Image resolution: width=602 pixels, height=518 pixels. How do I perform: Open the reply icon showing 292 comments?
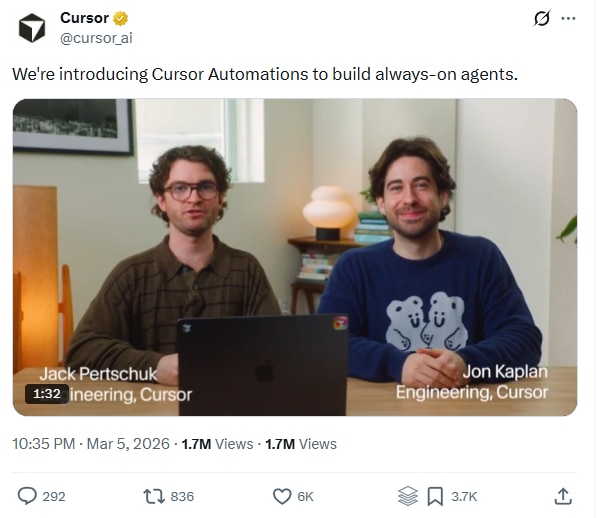click(x=27, y=496)
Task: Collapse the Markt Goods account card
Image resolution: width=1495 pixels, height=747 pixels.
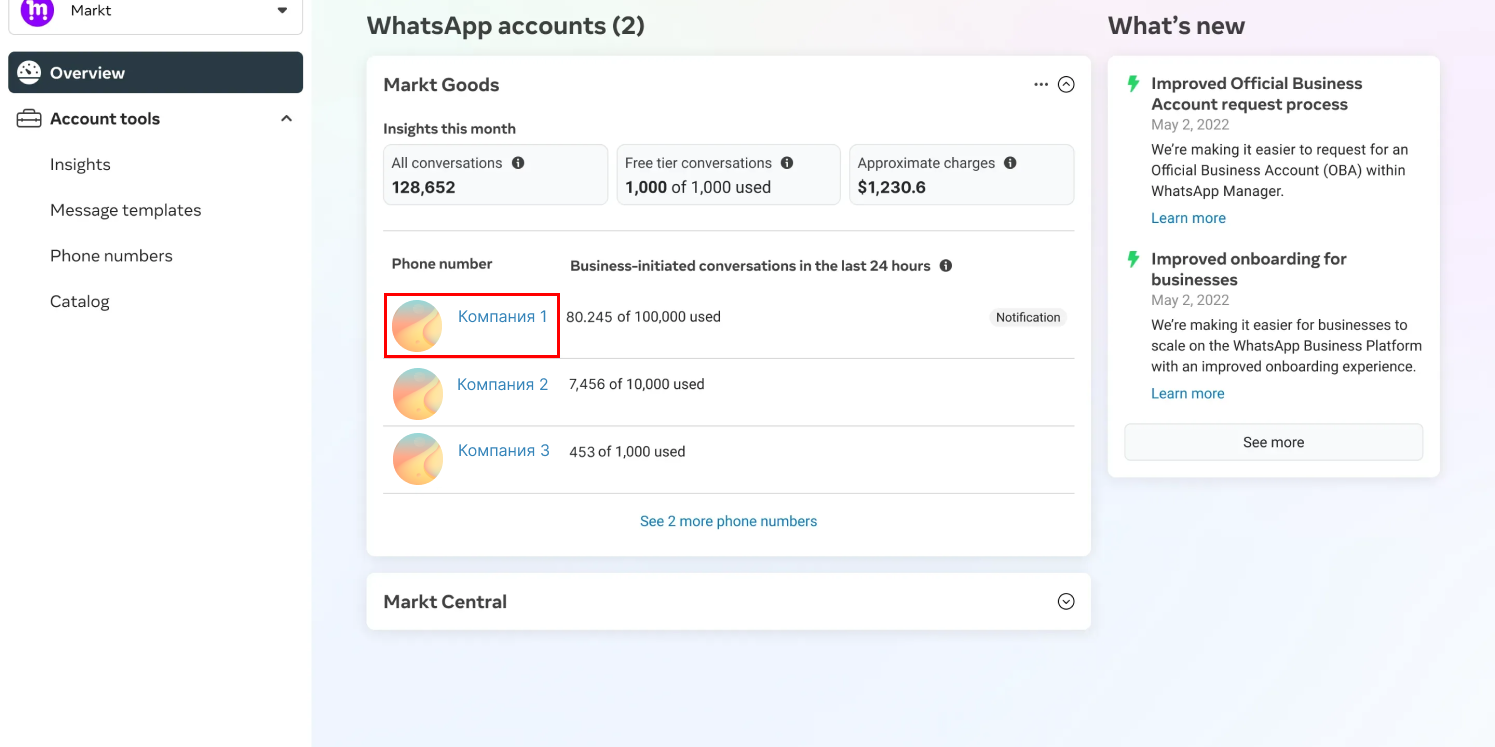Action: (1066, 85)
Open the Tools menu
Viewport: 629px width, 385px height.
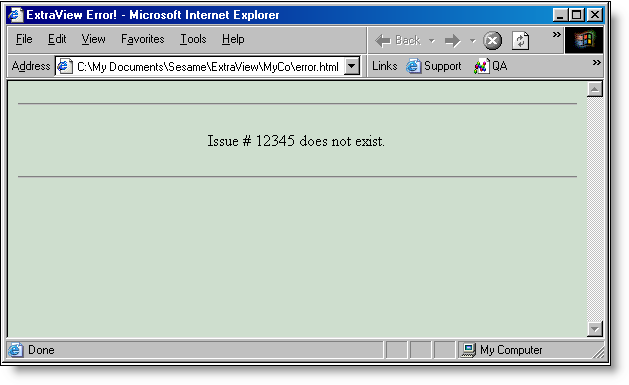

TASK TO CARRY OUT →
The line containing "Task: Collapse the Markt Goods account card" and each line after it through the end of the listing above are to be written out exactly, without the pictures.

SOLUTION FOR THIS PROBLEM →
Task: Collapse the Markt Goods account card
Image resolution: width=1495 pixels, height=747 pixels.
Action: (1066, 85)
Open the Tools menu
Viewport: 629px width, 385px height.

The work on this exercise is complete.